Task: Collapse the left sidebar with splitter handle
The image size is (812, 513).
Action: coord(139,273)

■ ■ ■

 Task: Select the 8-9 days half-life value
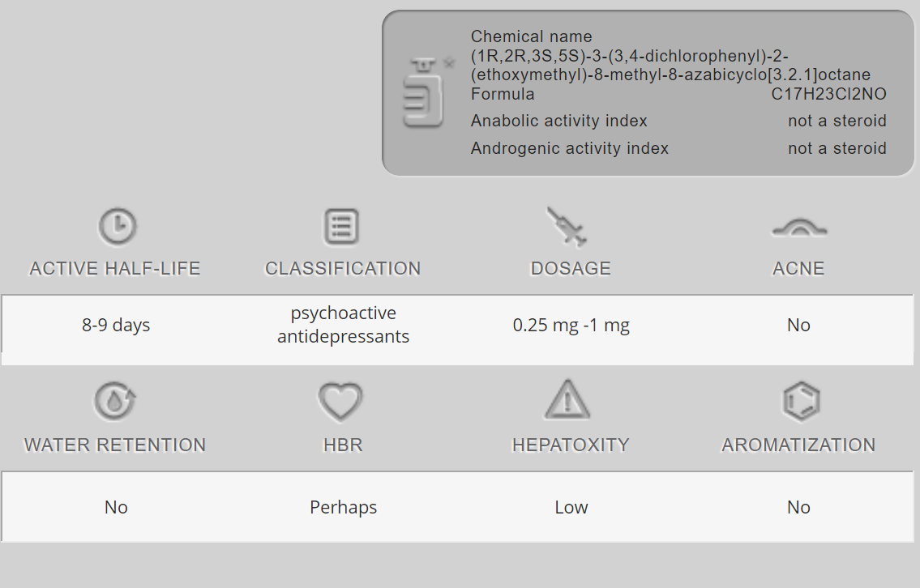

■ ■ ■

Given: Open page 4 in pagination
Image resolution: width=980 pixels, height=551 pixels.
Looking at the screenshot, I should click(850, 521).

■ ■ ■

Your goal: All lines with the word "Task" are needed; pull them from the entries and copy each.

Completed exercise:
Task: Collapse the left sidebar with splitter handle
 Task: Select the 8-9 days half-life value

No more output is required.